Our Pet Memorial Garden

Pet Memorial Garden


Lord, make us instruments of your peace.
Where there is hatred, let us sow love; where there is injury, pardon;
Where there is discord, union; where there is doubt, faith;
Where there is despair, hope; where there is darkness, light;
Where there is sadness, joy. Grant that we may not so much seek
to be consoled as to console;
to be understood as to understand; to be loved as to love.
For it is in giving that we receive; it is in pardoning that we are pardoned; and it is in dying that we are born to eternal life. Amen.
A prayer attributed to St. Francis of Assisi (12th century)

Like many Episcopal Churches, Holy Trinity hosts a Blessing of Animals each Fall. We usually meet in a public outdoor venue on or around October 4th, the day when St. Francis of Assisi is honored in many churches. During this brief gathering, people bring their pets. We pray for animals in all circumstances, and for their caregivers. We celebrate the beauty of creation. Each pet present is blessed, and those who have lost pets are comforted. All of God’s creatures, great and small, are welcome.

In addition, our clergy and pastoral caregivers are available to pray for animals who are ill and dying. We take seriously the companionship that Francis modeled, and strive to live conscious of the whole of creation.

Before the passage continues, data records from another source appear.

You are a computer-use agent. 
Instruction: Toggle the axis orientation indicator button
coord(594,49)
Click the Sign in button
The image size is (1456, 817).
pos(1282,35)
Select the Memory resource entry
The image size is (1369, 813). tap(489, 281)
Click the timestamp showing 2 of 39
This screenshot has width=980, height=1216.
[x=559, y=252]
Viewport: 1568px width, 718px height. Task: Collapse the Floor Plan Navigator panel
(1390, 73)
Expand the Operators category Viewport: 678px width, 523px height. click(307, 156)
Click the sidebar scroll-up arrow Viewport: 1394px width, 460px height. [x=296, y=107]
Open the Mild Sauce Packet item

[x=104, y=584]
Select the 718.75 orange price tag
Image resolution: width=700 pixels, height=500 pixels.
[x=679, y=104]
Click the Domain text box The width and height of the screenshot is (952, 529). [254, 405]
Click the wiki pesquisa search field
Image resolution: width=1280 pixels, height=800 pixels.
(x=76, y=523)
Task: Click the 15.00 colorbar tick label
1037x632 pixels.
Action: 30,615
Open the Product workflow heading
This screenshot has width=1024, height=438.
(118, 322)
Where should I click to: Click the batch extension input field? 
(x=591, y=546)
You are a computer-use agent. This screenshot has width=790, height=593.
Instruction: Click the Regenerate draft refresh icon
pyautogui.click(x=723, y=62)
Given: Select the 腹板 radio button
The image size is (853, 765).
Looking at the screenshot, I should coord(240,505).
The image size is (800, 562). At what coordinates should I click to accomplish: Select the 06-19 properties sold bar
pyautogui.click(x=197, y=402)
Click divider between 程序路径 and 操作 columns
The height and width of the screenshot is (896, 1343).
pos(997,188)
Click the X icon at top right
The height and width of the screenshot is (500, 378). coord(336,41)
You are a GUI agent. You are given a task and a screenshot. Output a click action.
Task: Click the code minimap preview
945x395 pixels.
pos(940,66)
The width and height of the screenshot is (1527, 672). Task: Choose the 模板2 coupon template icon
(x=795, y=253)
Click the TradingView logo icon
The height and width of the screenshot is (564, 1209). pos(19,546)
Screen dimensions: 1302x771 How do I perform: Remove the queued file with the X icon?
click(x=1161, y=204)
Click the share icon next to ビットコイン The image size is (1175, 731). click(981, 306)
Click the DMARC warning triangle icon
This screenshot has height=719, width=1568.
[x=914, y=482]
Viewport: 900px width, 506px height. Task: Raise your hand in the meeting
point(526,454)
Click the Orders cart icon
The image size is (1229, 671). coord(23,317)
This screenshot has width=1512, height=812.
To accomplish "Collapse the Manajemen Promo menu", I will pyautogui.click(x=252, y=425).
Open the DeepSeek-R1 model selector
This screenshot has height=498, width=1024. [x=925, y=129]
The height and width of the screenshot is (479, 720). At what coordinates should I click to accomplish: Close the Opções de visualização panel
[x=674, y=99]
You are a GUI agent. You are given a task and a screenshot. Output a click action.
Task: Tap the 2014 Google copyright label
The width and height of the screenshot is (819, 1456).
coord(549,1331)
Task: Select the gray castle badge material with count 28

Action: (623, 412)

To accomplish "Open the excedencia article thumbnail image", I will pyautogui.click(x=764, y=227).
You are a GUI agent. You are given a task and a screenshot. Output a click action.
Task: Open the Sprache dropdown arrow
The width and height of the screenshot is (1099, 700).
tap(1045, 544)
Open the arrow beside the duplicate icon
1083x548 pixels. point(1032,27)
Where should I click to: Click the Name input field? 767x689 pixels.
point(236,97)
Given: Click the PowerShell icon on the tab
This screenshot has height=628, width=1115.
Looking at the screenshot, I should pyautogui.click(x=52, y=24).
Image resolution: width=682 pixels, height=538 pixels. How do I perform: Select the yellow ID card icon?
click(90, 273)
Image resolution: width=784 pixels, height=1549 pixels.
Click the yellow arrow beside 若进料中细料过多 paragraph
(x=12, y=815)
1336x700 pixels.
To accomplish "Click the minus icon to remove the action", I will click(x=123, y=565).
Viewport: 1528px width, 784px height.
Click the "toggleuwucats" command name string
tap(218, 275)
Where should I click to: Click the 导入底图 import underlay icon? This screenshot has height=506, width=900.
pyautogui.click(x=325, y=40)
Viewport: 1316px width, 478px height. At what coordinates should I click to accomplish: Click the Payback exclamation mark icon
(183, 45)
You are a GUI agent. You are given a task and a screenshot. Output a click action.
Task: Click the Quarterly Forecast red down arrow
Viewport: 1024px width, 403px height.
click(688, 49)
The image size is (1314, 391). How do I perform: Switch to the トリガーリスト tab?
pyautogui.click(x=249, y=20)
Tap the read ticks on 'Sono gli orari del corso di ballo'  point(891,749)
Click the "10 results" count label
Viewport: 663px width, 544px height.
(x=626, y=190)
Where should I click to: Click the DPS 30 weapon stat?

st francisFrancis, the son of a wealthy merchant of Assisi, Italy, was born in 1182 A.D. His youth was spent in harmless revelry and fruitless attempts to win military glory. Various encounters with beggars and lepers pricked the young man’s conscience, and he decided to embrace a life of poverty. Despite his father’s opposition, Francis renounced all material values, and devoted himself to serve the poor. As a result, a community of men were drawn to do the same. They were the antecedents of the Franciscan monks.

In 1210 Pope Innocent III confirmed a simple Rule for the Order of Friars Minor, a name chosen by Francis to emphasize his desire to be numbered among the least of God’s servants. The order grew rapidly all over Europe. But by 1221 Francis had lost control of it, since his ideal of strict and absolute poverty, both for the individual friars and for the order as a whole, was found to be too difficult to maintain. His last years were spent in much suffering of body and spirit, but his unconquerable joy never failed.

Not long before his death, during a retreat on Mount La Verna, Francis received, on September 14, Holy Cross Day, the marks of Christ’s wounds, the stigmata, in his own hands and feet and side. Pope Gregory IX, a former patron of the Franciscans, canonized Francis in 1228, and began to build the great basilica in Assisi where Francis is buried.

Of all the saints, Francis is the most popular and admired, but probably the least imitated; few have attained to his total identification with the poverty and suffering of Christ. Francis left few writings; but, of these, his spirit of joyous faith comes through most truly in the Canticle of the Sun, which he composed at Clare’s convent of St. Damian’s.